REQUIRED ACTION: Beginning with the line below that contains "Instruction: Open the ランキング作成 submenu item" and ending with the line that contains "has height=1279, width=591.", copy every line exactly. Copy nothing else.

RECORDED DATA:
--------------------------------------------------
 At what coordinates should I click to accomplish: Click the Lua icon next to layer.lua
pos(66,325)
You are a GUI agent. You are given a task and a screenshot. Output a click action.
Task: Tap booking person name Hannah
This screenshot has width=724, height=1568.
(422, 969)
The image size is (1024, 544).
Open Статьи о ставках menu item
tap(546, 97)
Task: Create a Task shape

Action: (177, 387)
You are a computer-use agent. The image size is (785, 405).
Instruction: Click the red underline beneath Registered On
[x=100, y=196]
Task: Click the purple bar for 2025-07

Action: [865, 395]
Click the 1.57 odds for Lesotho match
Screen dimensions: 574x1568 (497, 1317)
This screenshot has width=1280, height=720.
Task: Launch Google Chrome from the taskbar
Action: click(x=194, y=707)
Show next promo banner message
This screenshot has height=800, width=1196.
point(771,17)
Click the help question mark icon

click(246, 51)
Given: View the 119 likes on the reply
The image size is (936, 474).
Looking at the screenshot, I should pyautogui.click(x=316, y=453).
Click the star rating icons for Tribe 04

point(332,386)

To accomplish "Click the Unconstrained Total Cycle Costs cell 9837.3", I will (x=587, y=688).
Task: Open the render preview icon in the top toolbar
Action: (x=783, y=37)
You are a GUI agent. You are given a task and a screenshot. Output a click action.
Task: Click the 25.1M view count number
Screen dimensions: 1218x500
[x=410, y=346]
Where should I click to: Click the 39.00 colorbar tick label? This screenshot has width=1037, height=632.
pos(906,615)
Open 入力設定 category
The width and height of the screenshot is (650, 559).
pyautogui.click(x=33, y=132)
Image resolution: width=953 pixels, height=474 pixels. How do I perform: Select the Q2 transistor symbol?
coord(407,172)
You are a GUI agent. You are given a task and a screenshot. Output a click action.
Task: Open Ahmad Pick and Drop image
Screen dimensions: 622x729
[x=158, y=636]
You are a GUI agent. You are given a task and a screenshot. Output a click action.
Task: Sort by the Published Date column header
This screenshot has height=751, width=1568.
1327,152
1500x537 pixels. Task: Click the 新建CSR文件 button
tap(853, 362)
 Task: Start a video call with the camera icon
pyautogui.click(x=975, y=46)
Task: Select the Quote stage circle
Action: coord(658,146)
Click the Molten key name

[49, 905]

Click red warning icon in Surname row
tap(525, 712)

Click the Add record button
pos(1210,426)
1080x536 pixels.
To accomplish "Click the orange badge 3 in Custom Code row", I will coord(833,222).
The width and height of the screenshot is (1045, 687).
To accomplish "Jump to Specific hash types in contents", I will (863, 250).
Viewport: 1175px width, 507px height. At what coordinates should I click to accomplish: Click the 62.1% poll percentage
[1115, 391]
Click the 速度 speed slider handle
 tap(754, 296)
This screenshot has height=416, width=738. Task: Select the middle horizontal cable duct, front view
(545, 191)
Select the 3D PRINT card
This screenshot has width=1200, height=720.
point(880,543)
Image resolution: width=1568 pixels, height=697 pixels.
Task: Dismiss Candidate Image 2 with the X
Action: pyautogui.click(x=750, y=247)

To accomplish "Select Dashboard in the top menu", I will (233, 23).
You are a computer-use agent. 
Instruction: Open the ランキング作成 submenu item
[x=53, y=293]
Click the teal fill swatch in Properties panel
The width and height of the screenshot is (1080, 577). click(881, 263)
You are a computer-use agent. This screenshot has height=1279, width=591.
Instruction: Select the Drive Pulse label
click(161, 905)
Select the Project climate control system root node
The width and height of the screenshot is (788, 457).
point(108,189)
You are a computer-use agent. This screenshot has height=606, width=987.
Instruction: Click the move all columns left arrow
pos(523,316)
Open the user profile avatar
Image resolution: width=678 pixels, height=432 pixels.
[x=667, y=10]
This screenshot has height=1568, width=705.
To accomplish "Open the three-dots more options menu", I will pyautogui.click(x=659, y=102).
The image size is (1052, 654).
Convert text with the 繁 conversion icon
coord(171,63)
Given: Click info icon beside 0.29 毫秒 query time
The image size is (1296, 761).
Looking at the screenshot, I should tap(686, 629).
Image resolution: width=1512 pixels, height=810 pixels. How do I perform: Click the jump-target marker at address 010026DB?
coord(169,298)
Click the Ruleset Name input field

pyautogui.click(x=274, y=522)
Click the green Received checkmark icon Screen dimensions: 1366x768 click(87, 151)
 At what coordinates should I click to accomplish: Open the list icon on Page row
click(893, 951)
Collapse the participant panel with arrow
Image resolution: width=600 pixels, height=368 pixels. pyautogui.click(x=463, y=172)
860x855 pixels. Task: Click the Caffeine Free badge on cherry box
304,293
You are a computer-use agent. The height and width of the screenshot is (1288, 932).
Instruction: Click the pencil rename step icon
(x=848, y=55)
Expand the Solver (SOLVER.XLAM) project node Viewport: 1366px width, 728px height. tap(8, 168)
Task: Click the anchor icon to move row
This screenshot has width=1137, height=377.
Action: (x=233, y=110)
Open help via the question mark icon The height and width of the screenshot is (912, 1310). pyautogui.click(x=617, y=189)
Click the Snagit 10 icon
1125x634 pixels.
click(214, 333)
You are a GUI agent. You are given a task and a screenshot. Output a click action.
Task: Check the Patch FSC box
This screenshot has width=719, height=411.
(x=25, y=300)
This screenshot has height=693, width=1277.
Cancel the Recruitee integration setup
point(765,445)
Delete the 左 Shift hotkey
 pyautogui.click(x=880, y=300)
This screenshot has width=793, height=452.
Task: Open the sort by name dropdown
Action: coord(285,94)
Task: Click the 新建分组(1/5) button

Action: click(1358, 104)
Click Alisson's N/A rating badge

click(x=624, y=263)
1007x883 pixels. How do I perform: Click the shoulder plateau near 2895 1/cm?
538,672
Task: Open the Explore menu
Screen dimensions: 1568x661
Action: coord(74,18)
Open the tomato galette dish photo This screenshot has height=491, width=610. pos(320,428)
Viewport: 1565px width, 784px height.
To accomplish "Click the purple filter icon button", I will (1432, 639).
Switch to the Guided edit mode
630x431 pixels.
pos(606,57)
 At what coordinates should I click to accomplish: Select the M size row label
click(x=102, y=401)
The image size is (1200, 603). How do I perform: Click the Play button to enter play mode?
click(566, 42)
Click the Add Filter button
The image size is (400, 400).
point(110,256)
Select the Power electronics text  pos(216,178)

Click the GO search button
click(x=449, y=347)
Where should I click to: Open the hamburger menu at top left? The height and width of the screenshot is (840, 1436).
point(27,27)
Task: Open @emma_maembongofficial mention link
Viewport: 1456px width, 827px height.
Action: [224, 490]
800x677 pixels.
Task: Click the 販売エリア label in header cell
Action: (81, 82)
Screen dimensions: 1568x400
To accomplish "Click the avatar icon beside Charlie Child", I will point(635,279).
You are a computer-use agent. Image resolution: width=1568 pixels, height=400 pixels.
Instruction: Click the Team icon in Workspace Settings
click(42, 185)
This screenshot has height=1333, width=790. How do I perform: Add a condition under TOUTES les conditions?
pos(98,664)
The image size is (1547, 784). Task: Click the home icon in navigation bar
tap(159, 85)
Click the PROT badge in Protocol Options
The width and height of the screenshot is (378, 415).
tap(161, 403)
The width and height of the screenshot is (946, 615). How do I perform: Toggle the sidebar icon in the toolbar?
--------------------------------------------------
TASK RESPONSE:
Instruction: Open the ランキング作成 submenu item
[x=53, y=293]
Click the teal fill swatch in Properties panel
The width and height of the screenshot is (1080, 577). click(881, 263)
You are a computer-use agent. This screenshot has height=1279, width=591.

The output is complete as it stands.